Mr. Welsh stooped and picked up his newspaper, which lay crumpled on the floor. He smoothed it, and folded it on the table. Then he looked hard at his nephew. Giles remained motionless, with eyes on the carpet; his brow was troubled and his lips trembling. He was very pale.

“That is how you would have ended as a boy of seventeen,” pursued Mr. Welsh, remorselessly, mercilessly. “Your life you owe to Lord Lamerton, your mind has been expanded and enriched by him. Had he not sent you to college what would have been the range of your ideas? What would you have known of Shakespeare, Thackeray, Pope, Goethe and Dante? What appreciation of art? You would have been as incapable of judging between a good painting and a daub, of discriminating between Tannhauser and Sankey and Moody, as any chawbacon. What I have learned, I have learned with labour; I had no masters, no hand to help me over the stile. I wish I had had your advantages, but no Lord Lamerton took me up. I had not that luck. I have had to fight my own way. I daresay you think it inconsistent in me to take the part of his lordship against my own nephew, but that is because your conscience is disordered. I fight him tooth and nail, because he is an aristocrat, and I a democrat. It is my business to attack the Tories and the landed interest and the House of Lords. I am a politician, and in politics all is fair; but we are now in another region altogether, in that of common honesty, and domestic relations; I look on my lord, not as a nobleman, but as a father, and a kind-hearted man who has done much for you; and I am able to take the gauge of your conduct accordingly. You have behaved infamously towards your benefactor, you have hurt him where he is most sensitive—hitting, you contemptible little coward, below the belt. You have stained the pure name of his only daughter, tarnished the honour of an irreproachable house. Who will believe that the girl ran away with you, because she supposed that you were her brother? Everyone knows that you are nothing of the kind. Should it leak out that you are not Captain Saltren’s son, how will it mend matters if it be shown that you are the bastard brat of old blear-eyed, one-handed, limping Samuel Ceely?”

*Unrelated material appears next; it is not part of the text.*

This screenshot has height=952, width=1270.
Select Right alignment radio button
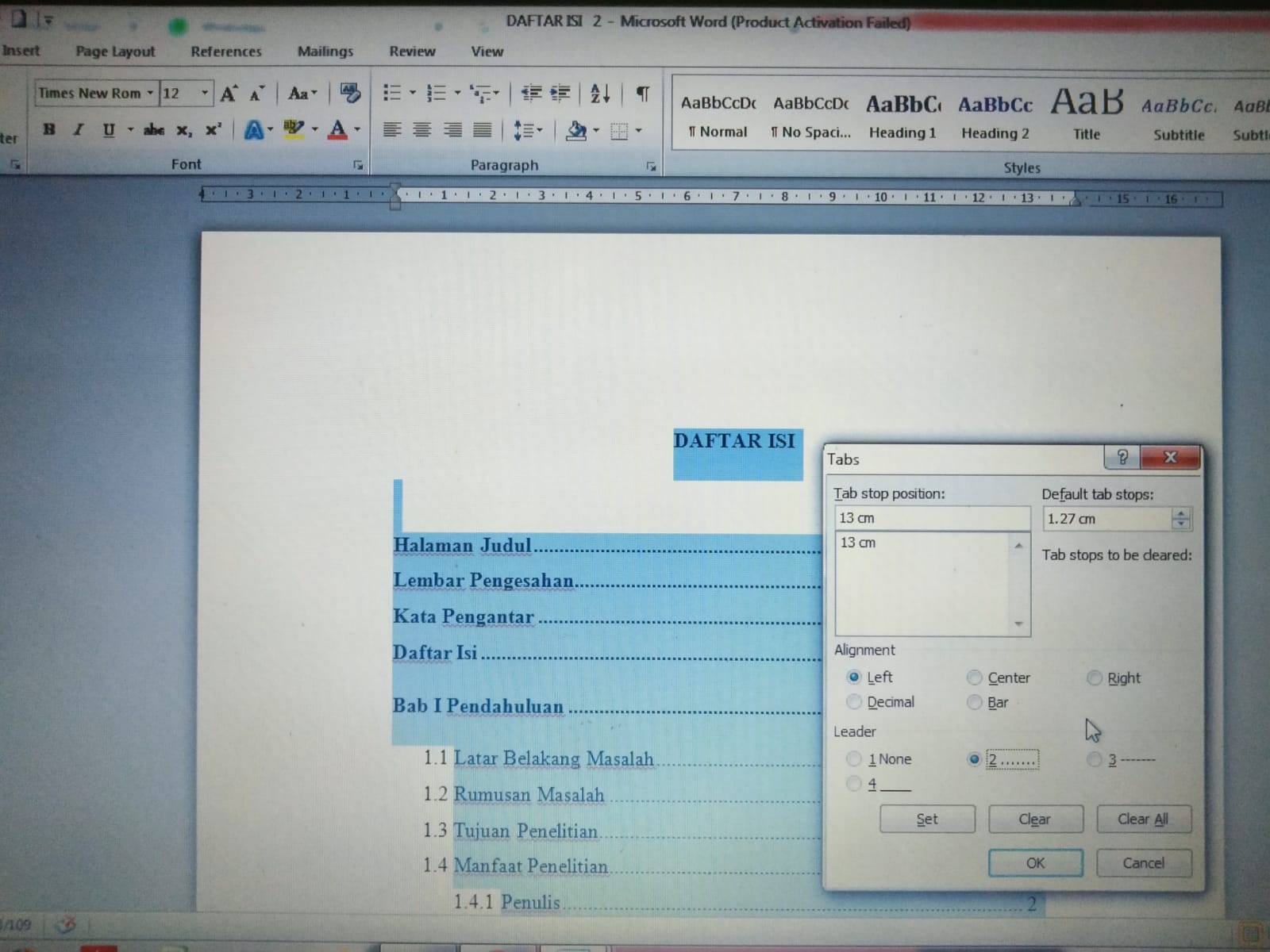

Giles winced, he raised both his hands, half beseechingly, half as if to protect himself from the words which struck him as blows. It was a convulsive, not a purposed movement. Also he looked up for a moment, and attempted to speak, but said nothing, the words died away in his throat. Then his head fell again.

“You say you have saved some money,” Welsh went on; “whose money? That which Lord Lamerton gave you. How many hundreds of pounds do you suppose you have cost him? In sending you to Bordighera, in doctors’ bills, in school and college accounts? You swaggered at Oxford as a gentleman, and Lord Lamerton paid for it. He furnished your rooms in college, paid your battels. You invited your friends to breakfasts and wines, and he paid for them. Who but he put the clothes on your back, hung the pictures on your walls, fitted neat boots on your feet, and supplied you with that silk pocket-handkerchief you are now using to wipe the shame drops off your brow with? And—in return for all this, you stab him to the heart and blast the fair name of his child! Good heavens! I feel as uncomfortable in your presence as would Mr. Gladstone in a lodge of Primrose Dames on St. Benjamin’s day. But there!—enough about your despicable self. It is high time something were done about Miss Inglett. I’ll go with you. What a nuisance it is that Tryphœna is just now without a cook. I’ll bring the girl here, nevertheless, if she has nowhere else to go to; or I will run down with her myself to Orleigh, or I’ll take her to any relation she may have in town. You come with me, you mean little cad, as far as your inn, or lodgings, or where the deuce you are, and leave me there. Don’t show your pasty face again. We have seen already too much of you.”

He rang the bell, and the maid-of-all-work appeared.